I think as usual in Blanchot no opposition is a true opposition, and that,
as in Le Tres-Haut, the options on both sides--speaking, seeing--are equally
spooky.  In Blanchot this spookiness is often the difference between the
spookiness of malheur and the spookiness of attention, or--slightly later?--
attention/waiting and forgetting.   I think of the female figure in L'attente
l'oubli and her relation to her presence--la de par son presence--but always
hidden behind that very presence.  Also relevant is the end of Le Dernier Homme:Comme vous etes silent, vous qui faites signe en dernier (I think I'm quoting
right).  At any rate, one of the other motto-like moments in EI is the 
question "Comment decrouvir l'obscur?"--evidently not by illuminating it, but
perhaps by seeing it as obscure=reading it.   I think the crucial distinction
in Blanchot is that between presence and proximity (cf Libertson's book).
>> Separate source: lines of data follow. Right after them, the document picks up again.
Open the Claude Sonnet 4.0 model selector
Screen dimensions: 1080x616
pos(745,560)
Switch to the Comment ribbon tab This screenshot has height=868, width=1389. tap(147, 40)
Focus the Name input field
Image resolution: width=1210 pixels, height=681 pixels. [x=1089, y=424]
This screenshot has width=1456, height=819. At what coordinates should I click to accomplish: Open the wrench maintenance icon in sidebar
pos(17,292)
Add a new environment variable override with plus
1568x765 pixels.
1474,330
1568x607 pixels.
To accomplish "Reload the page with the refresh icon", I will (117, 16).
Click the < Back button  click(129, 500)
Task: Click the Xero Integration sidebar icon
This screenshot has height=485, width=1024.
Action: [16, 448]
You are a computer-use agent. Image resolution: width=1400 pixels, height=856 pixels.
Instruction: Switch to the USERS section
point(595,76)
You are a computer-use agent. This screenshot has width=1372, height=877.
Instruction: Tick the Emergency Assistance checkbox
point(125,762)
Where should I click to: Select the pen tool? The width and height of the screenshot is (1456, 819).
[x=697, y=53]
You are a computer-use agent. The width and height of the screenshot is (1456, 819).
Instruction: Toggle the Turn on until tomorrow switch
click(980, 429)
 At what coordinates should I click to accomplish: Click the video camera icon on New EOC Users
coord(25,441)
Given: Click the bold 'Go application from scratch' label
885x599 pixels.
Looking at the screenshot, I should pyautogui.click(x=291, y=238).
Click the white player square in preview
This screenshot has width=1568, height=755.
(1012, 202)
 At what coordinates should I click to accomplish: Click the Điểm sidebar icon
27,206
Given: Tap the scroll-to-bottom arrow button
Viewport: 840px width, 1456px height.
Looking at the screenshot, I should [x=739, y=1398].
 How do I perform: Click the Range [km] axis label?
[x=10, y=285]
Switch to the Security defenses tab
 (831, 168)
L'autre nuit and le jour--the law and those who are hors-la-loi share at least
a sense of something that is preoriginary.  It is interesting to see Blanchot
praise and then go beyond certain formulations, esp. in EI, where the chapter
on Simone Weil is followed by Etre juif, in which he precisely goes beyond
what he'd been praising in her.  Well, he's subtle, but I think that the
conversations--in the critical books, in the recits--are about these oppositionsthat get you into the region of spookiness.